= Work to complete =
a – The COBOL manual excerpt below gives examples of causes of run-time errors. List all of them.
b – According to the COBOL manual excerpt below, which option of the RUN command runs a program in the background?
c – Reproduce the part of the COBOL manual excerpt below that opens with the words containing "Beware of using" and closes with "a nonexistent file.".

##### Passage to read #####

COBOL Manual for TNS/E Programs (H06.08+, J06.03+)
Running the New Process in the Background
By default, your TACL process suspends itself while your HP COBOL program executes. You can
prevent this by running your program in the background with the NOWAIT option of the RUN
command.
Beware of using the NOWAIT option if your program has ACCEPT and DISPLAY statements that
use the home terminal. With NOWAIT, your HP COBOL program cannot accept input from, or
display output to, the home terminal until you pause the terminal. Without NOWAIT, you can
access your TACL process by pressing Break when you are certain that the COBOL-created process
is done with the home terminal.
This command runs the program PROG1 in the background:
PROG1 /NOWAIT/
Run-Time Errors
Run-time errors are errors that arise during the execution of a process. Examples of their causes
are:
• The process tries to open a nonexistent file.
• The process tries to open a file that is inaccessible because another process has it open
exclusively.
• The process tries to call a non-COBOL program that is not in the process’s own loadfile, the
system library, or the TNS or user library.
Diagnostic Messages
When a run-time error occurs, the run-time routine that detects it sends a run-time diagnostic message
to the default output device. The default output device is the home terminal unless you changed it
with the PARAM EXECUTION-LOG command (see Specifying a Default Input-Output Device) or
the OUT option of the RUN command (see Specifying Default Input and Output Devices).

##### Input data #####

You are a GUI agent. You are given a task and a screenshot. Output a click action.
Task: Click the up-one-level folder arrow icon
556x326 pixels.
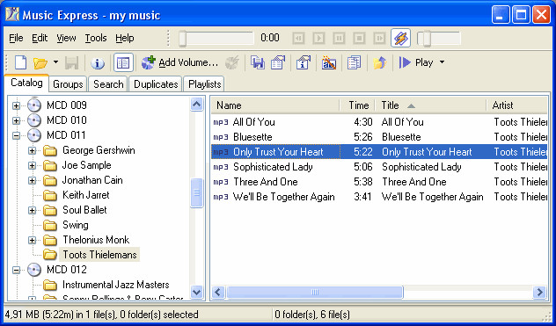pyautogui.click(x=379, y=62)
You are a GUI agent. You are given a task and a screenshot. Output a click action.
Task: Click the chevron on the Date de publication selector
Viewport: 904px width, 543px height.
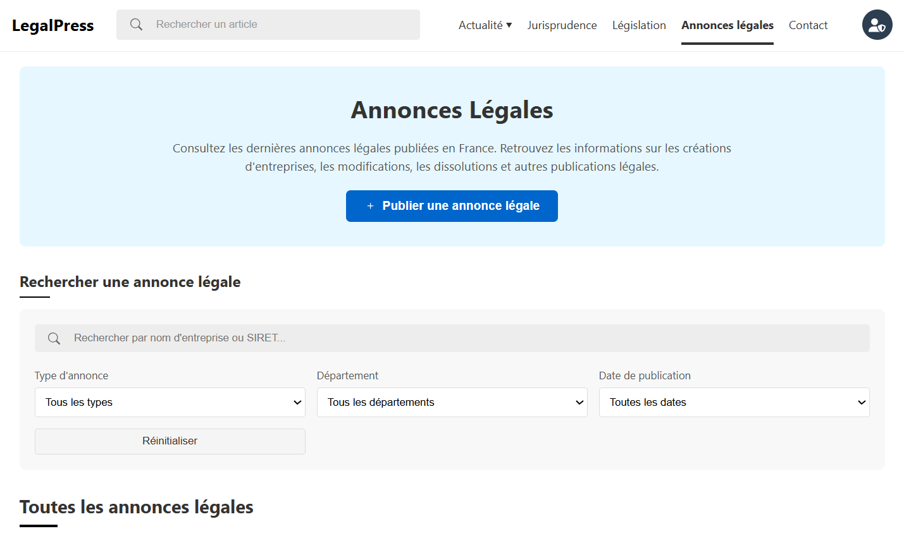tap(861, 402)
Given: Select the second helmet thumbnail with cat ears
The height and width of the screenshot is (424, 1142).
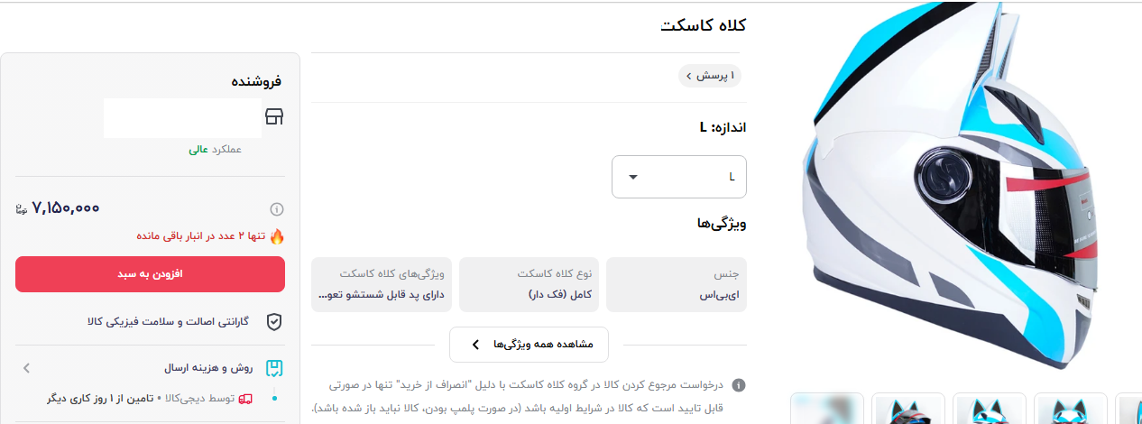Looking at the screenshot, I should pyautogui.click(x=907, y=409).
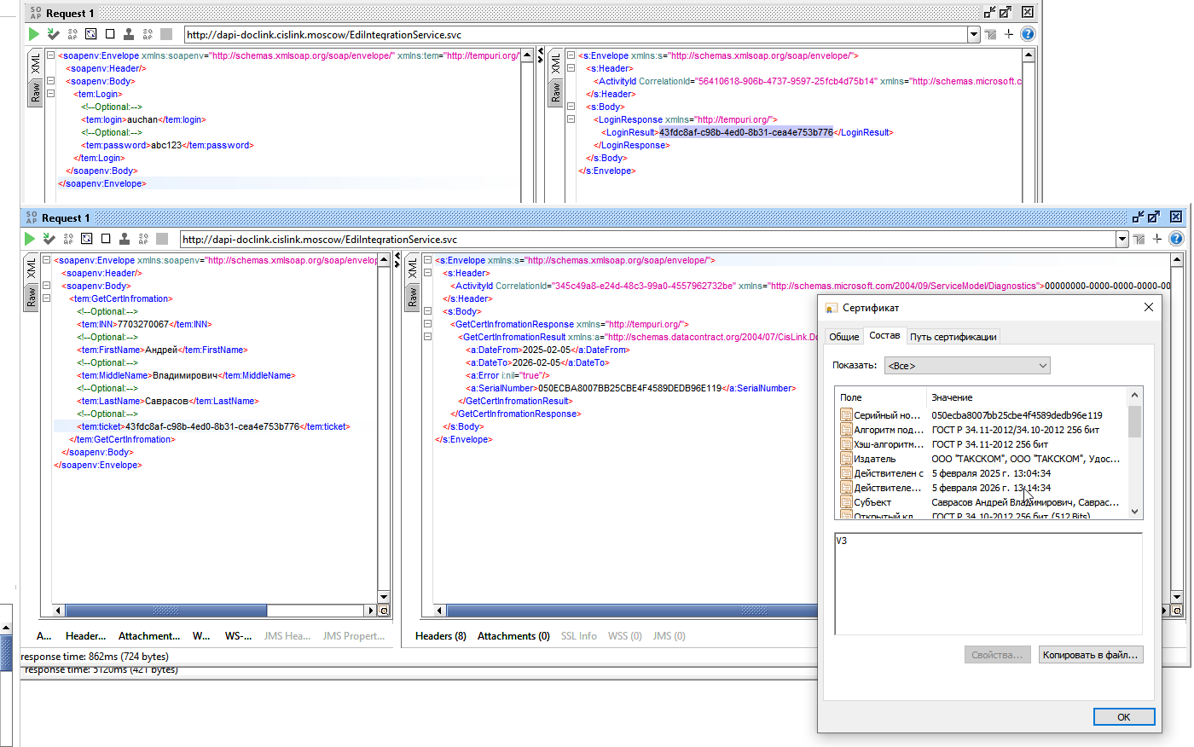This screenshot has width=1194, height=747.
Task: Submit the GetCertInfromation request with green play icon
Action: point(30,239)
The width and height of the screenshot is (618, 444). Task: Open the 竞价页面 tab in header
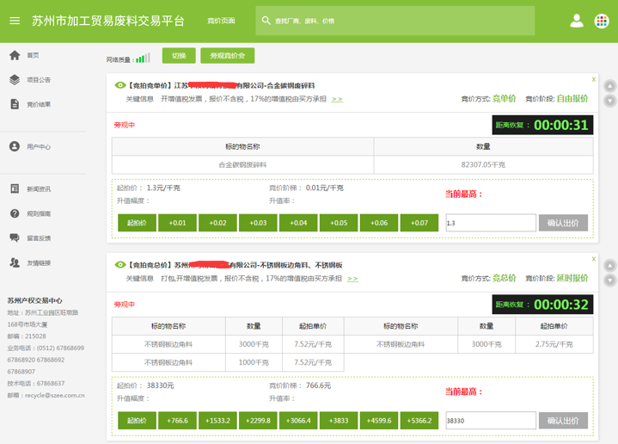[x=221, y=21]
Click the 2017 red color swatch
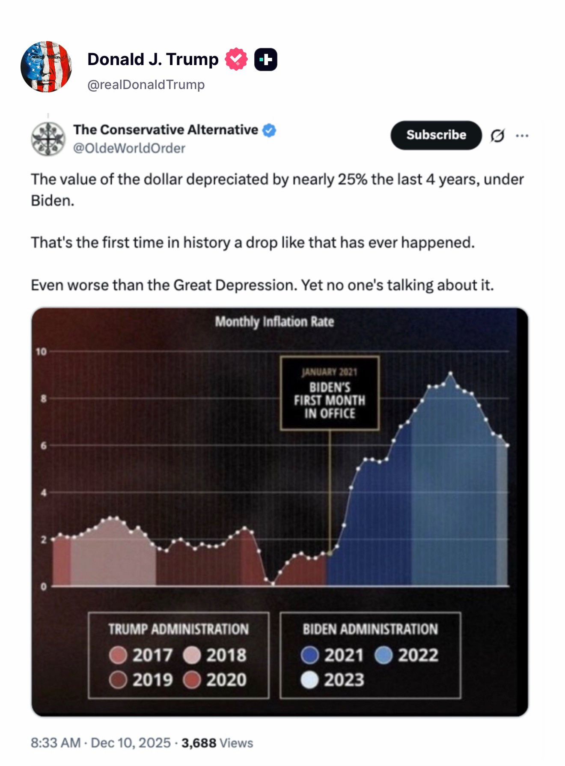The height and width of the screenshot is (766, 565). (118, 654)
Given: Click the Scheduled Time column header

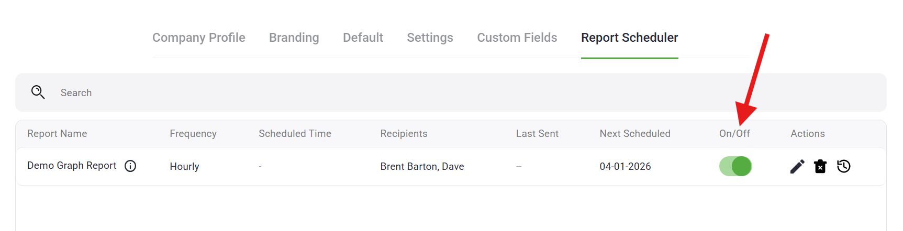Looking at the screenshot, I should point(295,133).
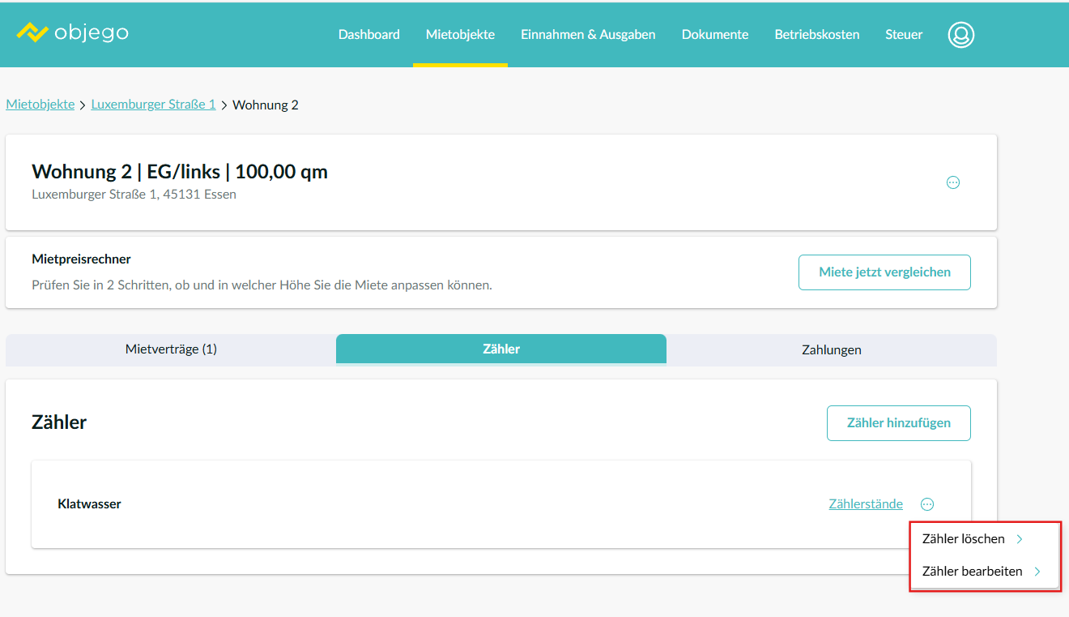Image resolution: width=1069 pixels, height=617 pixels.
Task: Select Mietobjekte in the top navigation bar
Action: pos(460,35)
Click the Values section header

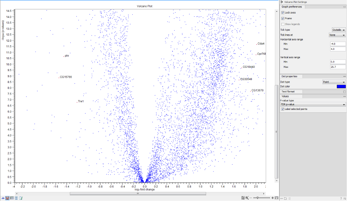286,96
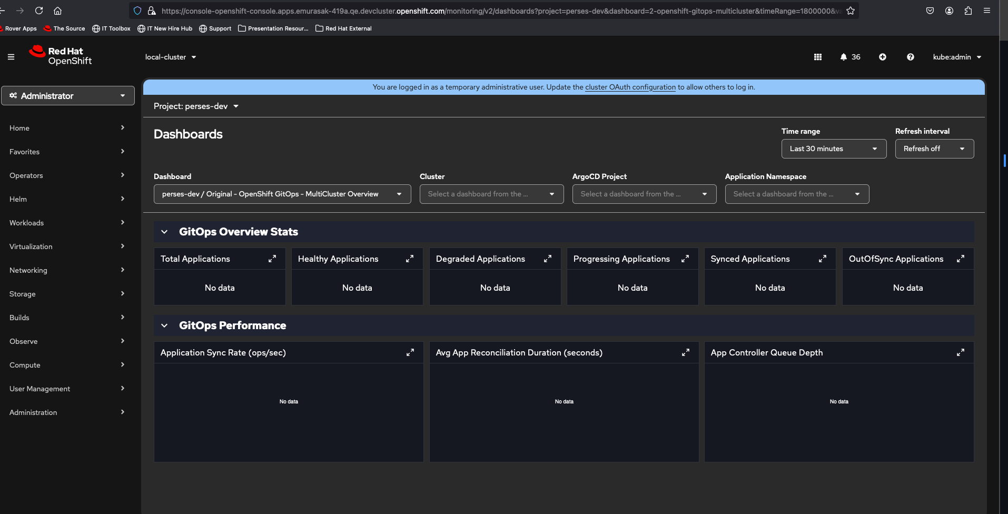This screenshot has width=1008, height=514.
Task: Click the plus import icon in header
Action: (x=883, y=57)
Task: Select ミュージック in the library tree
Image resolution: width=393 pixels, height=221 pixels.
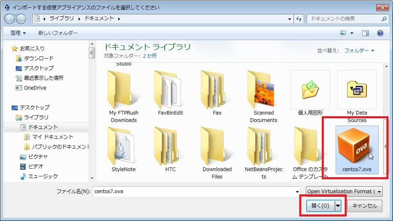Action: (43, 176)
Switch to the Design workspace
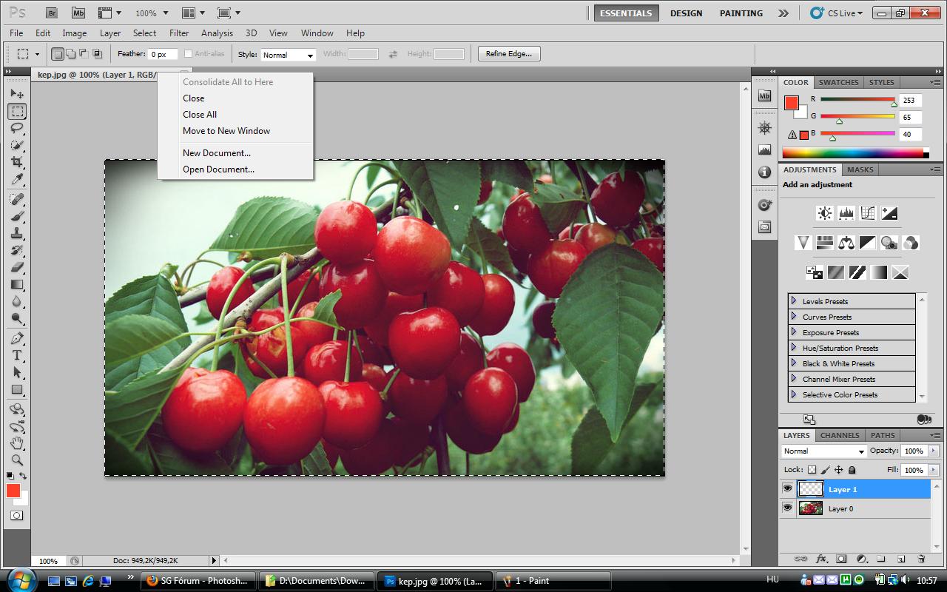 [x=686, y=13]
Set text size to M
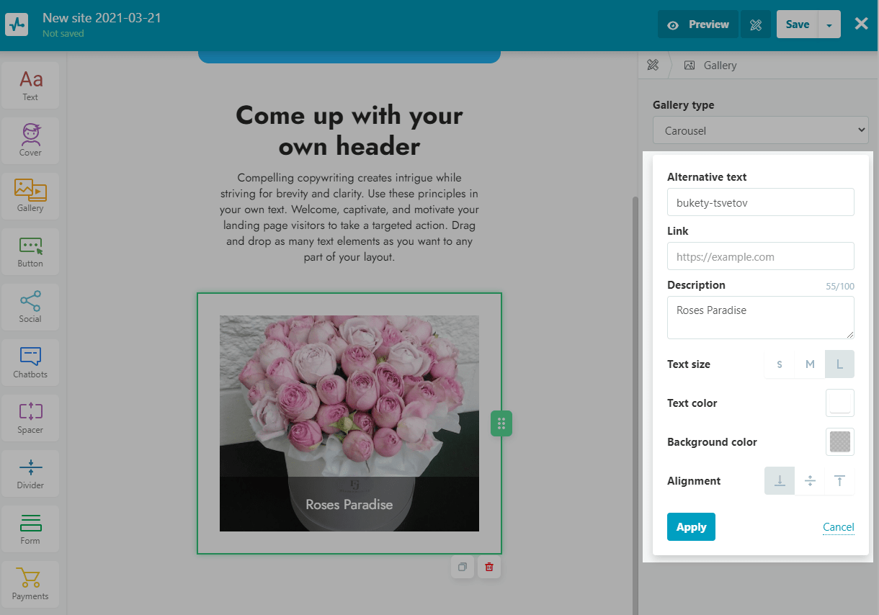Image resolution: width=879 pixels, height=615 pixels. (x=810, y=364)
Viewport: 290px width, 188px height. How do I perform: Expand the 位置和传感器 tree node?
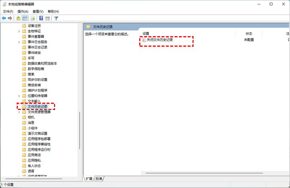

#####

= Replies =
a –
- The process tries to open a nonexistent file.
- The process tries to open a file that is inaccessible because another process has it open exclusively.
- The process tries to call a non-COBOL program that is not in the process's own loadfile, the system library, or the TNS or user library.

b – The NOWAIT option.

c –
Beware of using the NOWAIT option if your program has ACCEPT and DISPLAY statements that
use the home terminal. With NOWAIT, your HP COBOL program cannot accept input from, or
display output to, the home terminal until you pause the terminal. Without NOWAIT, you can
access your TACL process by pressing Break when you are certain that the COBOL-created process
is done with the home terminal.
This command runs the program PROG1 in the background:
PROG1 /NOWAIT/
Run-Time Errors
Run-time errors are errors that arise during the execution of a process. Examples of their causes
are:
• The process tries to open a nonexistent file.